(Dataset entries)
───
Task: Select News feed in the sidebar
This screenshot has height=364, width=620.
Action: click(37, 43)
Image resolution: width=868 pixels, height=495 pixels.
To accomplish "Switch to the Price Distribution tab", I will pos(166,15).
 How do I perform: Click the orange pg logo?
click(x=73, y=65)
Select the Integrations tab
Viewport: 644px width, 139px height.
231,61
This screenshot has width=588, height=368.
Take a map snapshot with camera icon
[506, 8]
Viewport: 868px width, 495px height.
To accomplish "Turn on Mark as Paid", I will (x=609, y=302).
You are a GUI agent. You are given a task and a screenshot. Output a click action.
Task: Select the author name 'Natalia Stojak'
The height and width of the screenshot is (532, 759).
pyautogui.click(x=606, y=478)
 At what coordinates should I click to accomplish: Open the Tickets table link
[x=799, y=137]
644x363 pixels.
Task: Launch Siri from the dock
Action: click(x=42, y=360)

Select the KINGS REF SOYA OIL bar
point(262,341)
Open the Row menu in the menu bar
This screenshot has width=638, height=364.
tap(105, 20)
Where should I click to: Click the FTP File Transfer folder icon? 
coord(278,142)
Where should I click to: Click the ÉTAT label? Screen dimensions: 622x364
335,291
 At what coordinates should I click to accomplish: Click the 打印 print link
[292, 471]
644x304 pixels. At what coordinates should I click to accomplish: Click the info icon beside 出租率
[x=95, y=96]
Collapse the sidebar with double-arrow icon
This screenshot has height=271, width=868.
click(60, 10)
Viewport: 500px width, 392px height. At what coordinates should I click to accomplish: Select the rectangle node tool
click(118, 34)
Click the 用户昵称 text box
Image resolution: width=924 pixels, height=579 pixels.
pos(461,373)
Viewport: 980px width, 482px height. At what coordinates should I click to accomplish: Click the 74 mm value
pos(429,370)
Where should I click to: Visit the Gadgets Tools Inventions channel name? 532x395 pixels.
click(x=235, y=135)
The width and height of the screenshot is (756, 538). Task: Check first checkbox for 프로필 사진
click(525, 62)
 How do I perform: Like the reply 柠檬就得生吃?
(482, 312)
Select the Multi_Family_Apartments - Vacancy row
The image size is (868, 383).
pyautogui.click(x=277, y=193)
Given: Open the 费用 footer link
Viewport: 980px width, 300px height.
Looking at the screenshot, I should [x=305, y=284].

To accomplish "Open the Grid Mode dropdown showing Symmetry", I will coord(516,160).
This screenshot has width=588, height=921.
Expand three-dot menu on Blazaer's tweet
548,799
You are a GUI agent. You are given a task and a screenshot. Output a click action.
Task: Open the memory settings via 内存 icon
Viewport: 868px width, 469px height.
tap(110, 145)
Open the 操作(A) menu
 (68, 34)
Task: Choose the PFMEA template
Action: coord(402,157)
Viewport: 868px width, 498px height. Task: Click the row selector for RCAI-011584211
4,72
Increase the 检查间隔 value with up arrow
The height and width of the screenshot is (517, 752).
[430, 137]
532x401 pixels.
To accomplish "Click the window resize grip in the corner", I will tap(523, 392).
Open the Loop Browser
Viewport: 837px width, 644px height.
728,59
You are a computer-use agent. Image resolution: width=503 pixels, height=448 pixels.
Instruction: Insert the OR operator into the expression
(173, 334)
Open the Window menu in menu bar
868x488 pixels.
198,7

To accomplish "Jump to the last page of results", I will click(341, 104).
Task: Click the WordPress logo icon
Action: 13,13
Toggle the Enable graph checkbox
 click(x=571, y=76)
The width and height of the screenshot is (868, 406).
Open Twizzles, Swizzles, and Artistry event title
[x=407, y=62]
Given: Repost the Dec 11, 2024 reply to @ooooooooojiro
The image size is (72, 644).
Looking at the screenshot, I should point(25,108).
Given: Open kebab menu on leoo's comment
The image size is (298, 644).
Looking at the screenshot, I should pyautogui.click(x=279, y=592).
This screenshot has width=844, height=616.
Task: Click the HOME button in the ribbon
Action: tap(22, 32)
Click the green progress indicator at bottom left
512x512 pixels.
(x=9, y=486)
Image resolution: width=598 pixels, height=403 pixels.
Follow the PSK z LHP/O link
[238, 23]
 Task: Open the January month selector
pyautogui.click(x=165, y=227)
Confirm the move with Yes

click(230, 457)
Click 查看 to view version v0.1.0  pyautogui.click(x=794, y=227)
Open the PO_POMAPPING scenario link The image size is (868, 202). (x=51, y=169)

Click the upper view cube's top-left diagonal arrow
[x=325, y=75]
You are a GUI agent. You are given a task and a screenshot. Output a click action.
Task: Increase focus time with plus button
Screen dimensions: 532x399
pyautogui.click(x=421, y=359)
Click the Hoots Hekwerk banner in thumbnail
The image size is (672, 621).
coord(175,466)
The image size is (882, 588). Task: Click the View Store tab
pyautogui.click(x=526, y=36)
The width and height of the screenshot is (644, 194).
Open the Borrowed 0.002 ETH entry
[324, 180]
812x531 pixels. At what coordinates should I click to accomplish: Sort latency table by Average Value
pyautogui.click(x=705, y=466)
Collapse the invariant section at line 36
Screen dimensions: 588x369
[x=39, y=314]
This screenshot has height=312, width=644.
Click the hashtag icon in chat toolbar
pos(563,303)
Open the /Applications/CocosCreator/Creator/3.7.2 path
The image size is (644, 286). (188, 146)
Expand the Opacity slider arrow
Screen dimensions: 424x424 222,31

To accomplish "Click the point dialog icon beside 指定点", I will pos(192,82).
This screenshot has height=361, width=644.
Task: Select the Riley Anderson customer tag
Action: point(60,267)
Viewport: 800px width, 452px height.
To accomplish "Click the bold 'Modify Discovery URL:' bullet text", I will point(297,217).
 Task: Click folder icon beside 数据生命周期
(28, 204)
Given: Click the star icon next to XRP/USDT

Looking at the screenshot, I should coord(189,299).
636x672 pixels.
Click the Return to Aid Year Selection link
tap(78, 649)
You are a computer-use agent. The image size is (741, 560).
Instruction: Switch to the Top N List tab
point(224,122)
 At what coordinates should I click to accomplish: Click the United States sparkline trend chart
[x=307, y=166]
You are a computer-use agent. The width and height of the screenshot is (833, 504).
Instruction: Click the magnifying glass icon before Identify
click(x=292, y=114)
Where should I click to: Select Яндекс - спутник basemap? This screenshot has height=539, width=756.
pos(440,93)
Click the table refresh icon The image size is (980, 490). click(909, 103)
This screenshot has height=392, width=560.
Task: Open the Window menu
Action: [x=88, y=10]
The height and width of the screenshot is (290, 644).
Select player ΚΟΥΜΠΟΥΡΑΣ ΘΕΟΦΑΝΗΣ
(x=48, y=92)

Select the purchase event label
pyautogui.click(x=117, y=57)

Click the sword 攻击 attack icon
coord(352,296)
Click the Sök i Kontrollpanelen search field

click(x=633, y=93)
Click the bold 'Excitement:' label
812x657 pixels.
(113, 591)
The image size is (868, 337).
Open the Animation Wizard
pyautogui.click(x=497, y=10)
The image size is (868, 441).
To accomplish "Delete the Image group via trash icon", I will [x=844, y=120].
───
- ACTION ITEM:
Transcribe every record above exactly as written.

- RESPONSE BELOW:
Task: Select News feed in the sidebar
This screenshot has height=364, width=620.
Action: click(37, 43)
Image resolution: width=868 pixels, height=495 pixels.
To accomplish "Switch to the Price Distribution tab", I will pos(166,15).
 How do I perform: Click the orange pg logo?
click(x=73, y=65)
Select the Integrations tab
Viewport: 644px width, 139px height.
231,61
This screenshot has width=588, height=368.
Take a map snapshot with camera icon
[506, 8]
Viewport: 868px width, 495px height.
To accomplish "Turn on Mark as Paid", I will (x=609, y=302).
You are a GUI agent. You are given a task and a screenshot. Output a click action.
Task: Select the author name 'Natalia Stojak'
The height and width of the screenshot is (532, 759).
pyautogui.click(x=606, y=478)
 At what coordinates should I click to accomplish: Open the Tickets table link
[x=799, y=137]
644x363 pixels.
Task: Launch Siri from the dock
Action: click(x=42, y=360)

Select the KINGS REF SOYA OIL bar
point(262,341)
Open the Row menu in the menu bar
This screenshot has width=638, height=364.
tap(105, 20)
Where should I click to: Click the FTP File Transfer folder icon? 
coord(278,142)
Where should I click to: Click the ÉTAT label? Screen dimensions: 622x364
335,291
 At what coordinates should I click to accomplish: Click the 打印 print link
[292, 471]
644x304 pixels. At what coordinates should I click to accomplish: Click the info icon beside 出租率
[x=95, y=96]
Collapse the sidebar with double-arrow icon
This screenshot has height=271, width=868.
click(60, 10)
Viewport: 500px width, 392px height. At what coordinates should I click to accomplish: Select the rectangle node tool
click(118, 34)
Click the 用户昵称 text box
Image resolution: width=924 pixels, height=579 pixels.
pos(461,373)
Viewport: 980px width, 482px height. At what coordinates should I click to accomplish: Click the 74 mm value
pos(429,370)
Where should I click to: Visit the Gadgets Tools Inventions channel name? 532x395 pixels.
click(x=235, y=135)
The width and height of the screenshot is (756, 538). Task: Check first checkbox for 프로필 사진
click(525, 62)
 How do I perform: Like the reply 柠檬就得生吃?
(482, 312)
Select the Multi_Family_Apartments - Vacancy row
The image size is (868, 383).
pyautogui.click(x=277, y=193)
Given: Open the 费用 footer link
Viewport: 980px width, 300px height.
Looking at the screenshot, I should [x=305, y=284].

To accomplish "Open the Grid Mode dropdown showing Symmetry", I will coord(516,160).
This screenshot has width=588, height=921.
Expand three-dot menu on Blazaer's tweet
548,799
You are a GUI agent. You are given a task and a screenshot. Output a click action.
Task: Open the memory settings via 内存 icon
Viewport: 868px width, 469px height.
tap(110, 145)
Open the 操作(A) menu
 (68, 34)
Task: Choose the PFMEA template
Action: coord(402,157)
Viewport: 868px width, 498px height. Task: Click the row selector for RCAI-011584211
4,72
Increase the 检查间隔 value with up arrow
The height and width of the screenshot is (517, 752).
[430, 137]
532x401 pixels.
To accomplish "Click the window resize grip in the corner", I will tap(523, 392).
Open the Loop Browser
Viewport: 837px width, 644px height.
728,59
You are a computer-use agent. Image resolution: width=503 pixels, height=448 pixels.
Instruction: Insert the OR operator into the expression
(173, 334)
Open the Window menu in menu bar
868x488 pixels.
198,7

To accomplish "Jump to the last page of results", I will click(341, 104).
Task: Click the WordPress logo icon
Action: 13,13
Toggle the Enable graph checkbox
 click(x=571, y=76)
The width and height of the screenshot is (868, 406).
Open Twizzles, Swizzles, and Artistry event title
[x=407, y=62]
Given: Repost the Dec 11, 2024 reply to @ooooooooojiro
The image size is (72, 644).
Looking at the screenshot, I should point(25,108).
Given: Open kebab menu on leoo's comment
The image size is (298, 644).
Looking at the screenshot, I should pyautogui.click(x=279, y=592).
This screenshot has width=844, height=616.
Task: Click the HOME button in the ribbon
Action: tap(22, 32)
Click the green progress indicator at bottom left
512x512 pixels.
(x=9, y=486)
Image resolution: width=598 pixels, height=403 pixels.
Follow the PSK z LHP/O link
[238, 23]
 Task: Open the January month selector
pyautogui.click(x=165, y=227)
Confirm the move with Yes

click(230, 457)
Click 查看 to view version v0.1.0  pyautogui.click(x=794, y=227)
Open the PO_POMAPPING scenario link The image size is (868, 202). (x=51, y=169)

Click the upper view cube's top-left diagonal arrow
[x=325, y=75]
You are a GUI agent. You are given a task and a screenshot. Output a click action.
Task: Increase focus time with plus button
Screen dimensions: 532x399
pyautogui.click(x=421, y=359)
Click the Hoots Hekwerk banner in thumbnail
The image size is (672, 621).
coord(175,466)
The image size is (882, 588). Task: Click the View Store tab
pyautogui.click(x=526, y=36)
The width and height of the screenshot is (644, 194).
Open the Borrowed 0.002 ETH entry
[324, 180]
812x531 pixels. At what coordinates should I click to accomplish: Sort latency table by Average Value
pyautogui.click(x=705, y=466)
Collapse the invariant section at line 36
Screen dimensions: 588x369
[x=39, y=314]
This screenshot has height=312, width=644.
Click the hashtag icon in chat toolbar
pos(563,303)
Open the /Applications/CocosCreator/Creator/3.7.2 path
The image size is (644, 286). (188, 146)
Expand the Opacity slider arrow
Screen dimensions: 424x424 222,31

To accomplish "Click the point dialog icon beside 指定点", I will pos(192,82).
This screenshot has height=361, width=644.
Task: Select the Riley Anderson customer tag
Action: point(60,267)
Viewport: 800px width, 452px height.
To accomplish "Click the bold 'Modify Discovery URL:' bullet text", I will point(297,217).
 Task: Click folder icon beside 数据生命周期
(28, 204)
Given: Click the star icon next to XRP/USDT

Looking at the screenshot, I should coord(189,299).
636x672 pixels.
Click the Return to Aid Year Selection link
tap(78, 649)
You are a computer-use agent. The image size is (741, 560).
Instruction: Switch to the Top N List tab
point(224,122)
 At what coordinates should I click to accomplish: Click the United States sparkline trend chart
[x=307, y=166]
You are a computer-use agent. The width and height of the screenshot is (833, 504).
Instruction: Click the magnifying glass icon before Identify
click(x=292, y=114)
Where should I click to: Select Яндекс - спутник basemap? This screenshot has height=539, width=756.
pos(440,93)
Click the table refresh icon The image size is (980, 490). click(909, 103)
This screenshot has height=392, width=560.
Task: Open the Window menu
Action: [x=88, y=10]
The height and width of the screenshot is (290, 644).
Select player ΚΟΥΜΠΟΥΡΑΣ ΘΕΟΦΑΝΗΣ
(x=48, y=92)

Select the purchase event label
pyautogui.click(x=117, y=57)

Click the sword 攻击 attack icon
coord(352,296)
Click the Sök i Kontrollpanelen search field

click(x=633, y=93)
Click the bold 'Excitement:' label
812x657 pixels.
(113, 591)
The image size is (868, 337).
Open the Animation Wizard
pyautogui.click(x=497, y=10)
The image size is (868, 441).
To accomplish "Delete the Image group via trash icon", I will [x=844, y=120].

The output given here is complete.